## Исходный текст

- - -

Детство Лермонтова, стр. 42

Проезжая мимо Пачелмы, Афанасий Алексеевич увидел, что эта девушка сидит на обочине дороги и горько рыдает. Он остановил экипаж и подошел к ней.

Девушка оказалась знакомой. Это была взрослая дочка помещицы Давыдовой — Пашенька. Оказывается, мать только что выгнала ее из дому в одном платье и запретила возвращаться.

Произошло это так. Помещица Давыдова избила свою крепостную горничную. От побоев Матрена через неделю умерла. Друзья умершей, брат ее и другие дворовые, возмущенные расправой помещицы, стали шептаться, что надо бы заявить об этом властям. Тогда Давыдова стала их попрекать и избивать, выбирая для истязаний время, когда никого из посторонних в доме не было. Доведенная до отчаяния воплями и стонами, не умолкавшими в доме, дочка помещицы Пашенька не выдержала и бросилась на колени перед матерью, умоляя ее пощадить людей и прекратить расправу. Давыдова в запальчивости поколотила Пашеньку и вытолкнула ее за дверь, коря за непочтительность, проклиная ее и предупреждая, чтобы она не смела возвращаться домой. Пусть издохнет от голода под чужим забором. Потрясенная Пашенька в отчаянии добрела до дороги и, не зная, куда идти, опустилась на землю рыдая. Тут ее и нашел Афанасий Алексеевич. Выслушав эту историю, Арсеньева сказала:

— Пусть Пашенька не печалуется, пусть живет у нас! Не объест нас она, а дело в доме ей всегда найдется — на стол накрыть, в девичьей задать работу, поиграть на фортепьяно, в карты партию поддержать, почитать вслух. Девушка она хорошая, я ей жениха подыщу.

- - -

Как будет выглядеть фрагмент исходного текста, начиная со слов «Проезжая мимо Пачелмы, Афанасий» и заканчивая словами «и запретила возвращаться.», если заменить в нём «экипаж» на «карету»? Приведите этот фрагмент целиком.

## Раздел данных
- - -

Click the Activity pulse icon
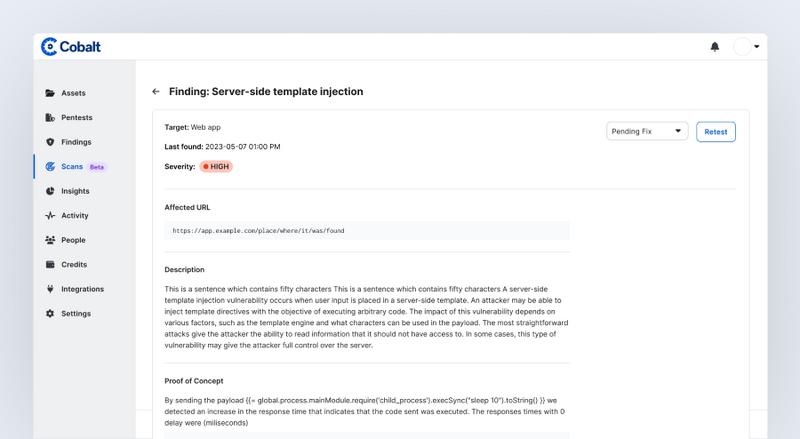Screen dimensions: 800x439 point(50,215)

- - -

## Результат задания
Проезжая мимо Пачелмы, Афанасий Алексеевич увидел, что эта девушка сидит на обочине дороги и горько рыдает. Он остановил карету и подошел к ней.

Девушка оказалась знакомой. Это была взрослая дочка помещицы Давыдовой — Пашенька. Оказывается, мать только что выгнала ее из дому в одном платье и запретила возвращаться.